Such projects will never come to fruition if FoA has anything to say about it. In May FoA filed a legal petition with the U.S. Environmental Protection Agency requesting the agency consider new scientific evidence demonstrating the need to cancel the registration of PZP for population control of America’s wild horses and burros, which was issued to the Humane Society of the United States in 2012. Information is now available to the EPA regarding the unintended—and previously undisclosed—side effects on both targeted mares and wild horses in general. It not only shows unreasonable adverse effects, but also indicates the use of PZP on wild horses likely violates the Wild Horse and Burro Act of 1971 (WHBA).

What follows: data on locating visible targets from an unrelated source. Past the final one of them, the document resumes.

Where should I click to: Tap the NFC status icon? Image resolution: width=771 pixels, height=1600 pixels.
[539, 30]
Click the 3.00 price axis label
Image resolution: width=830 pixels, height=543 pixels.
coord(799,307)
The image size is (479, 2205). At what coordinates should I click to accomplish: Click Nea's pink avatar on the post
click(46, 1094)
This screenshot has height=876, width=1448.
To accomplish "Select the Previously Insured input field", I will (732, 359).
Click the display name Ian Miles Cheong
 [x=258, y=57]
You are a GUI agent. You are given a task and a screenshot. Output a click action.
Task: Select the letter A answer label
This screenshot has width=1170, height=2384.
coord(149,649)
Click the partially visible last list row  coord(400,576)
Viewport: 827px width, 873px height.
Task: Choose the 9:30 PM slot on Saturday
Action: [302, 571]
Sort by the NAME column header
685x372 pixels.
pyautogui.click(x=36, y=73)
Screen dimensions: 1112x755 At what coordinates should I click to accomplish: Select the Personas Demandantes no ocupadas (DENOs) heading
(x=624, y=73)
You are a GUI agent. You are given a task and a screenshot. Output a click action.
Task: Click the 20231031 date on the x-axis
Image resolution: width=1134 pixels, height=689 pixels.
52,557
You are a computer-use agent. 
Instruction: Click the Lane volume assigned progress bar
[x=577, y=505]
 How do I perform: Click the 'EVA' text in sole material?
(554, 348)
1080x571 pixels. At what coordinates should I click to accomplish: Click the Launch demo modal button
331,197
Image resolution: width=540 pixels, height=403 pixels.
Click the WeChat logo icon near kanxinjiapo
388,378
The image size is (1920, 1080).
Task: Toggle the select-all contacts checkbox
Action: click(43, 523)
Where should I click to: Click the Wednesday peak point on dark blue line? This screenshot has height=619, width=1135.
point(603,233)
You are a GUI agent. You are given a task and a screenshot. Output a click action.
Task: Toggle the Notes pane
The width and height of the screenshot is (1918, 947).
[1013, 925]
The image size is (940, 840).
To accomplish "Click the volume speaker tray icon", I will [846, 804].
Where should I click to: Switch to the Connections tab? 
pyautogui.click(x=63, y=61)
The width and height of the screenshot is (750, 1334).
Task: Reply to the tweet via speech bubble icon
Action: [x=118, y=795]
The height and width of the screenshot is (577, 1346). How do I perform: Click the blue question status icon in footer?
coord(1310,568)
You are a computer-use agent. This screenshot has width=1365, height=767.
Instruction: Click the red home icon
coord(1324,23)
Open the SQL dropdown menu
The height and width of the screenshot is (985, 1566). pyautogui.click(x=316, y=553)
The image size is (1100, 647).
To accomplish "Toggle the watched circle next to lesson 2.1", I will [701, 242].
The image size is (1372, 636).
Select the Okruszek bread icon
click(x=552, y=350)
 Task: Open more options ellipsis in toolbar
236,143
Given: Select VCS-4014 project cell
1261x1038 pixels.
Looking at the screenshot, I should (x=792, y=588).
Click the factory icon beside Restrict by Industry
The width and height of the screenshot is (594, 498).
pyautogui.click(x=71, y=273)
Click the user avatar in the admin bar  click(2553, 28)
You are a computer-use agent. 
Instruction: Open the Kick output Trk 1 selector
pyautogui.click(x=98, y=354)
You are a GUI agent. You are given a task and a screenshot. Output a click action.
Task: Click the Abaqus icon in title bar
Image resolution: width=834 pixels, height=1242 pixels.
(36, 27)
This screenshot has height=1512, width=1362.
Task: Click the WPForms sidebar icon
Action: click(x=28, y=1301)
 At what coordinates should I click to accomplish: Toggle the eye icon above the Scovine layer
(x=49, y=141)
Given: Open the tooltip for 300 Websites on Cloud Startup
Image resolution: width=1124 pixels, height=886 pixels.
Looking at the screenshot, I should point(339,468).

FoA is adamant that new studies indicate that PZP use is harassing, and even killing, wild horses in ways not considered as part of the initial registration process. While it is true that the WHBA provides for an exception from general mandates to protect wild horses to control their populations, this exception is both narrow (the animal must be deemed “excess”) and can only be applied if the implementing agency first completes certain statutory requirements. 

With regards to the decision to dose a particular mare, the implementing agencies can comply with the WHBA. However, the other horses in the herd that are not dosed with PZP as well as the unborn foals cannot be legally defined as “excessive” and, thus, the risk of harassment or death to these animals posed by PZP violates the WHBA.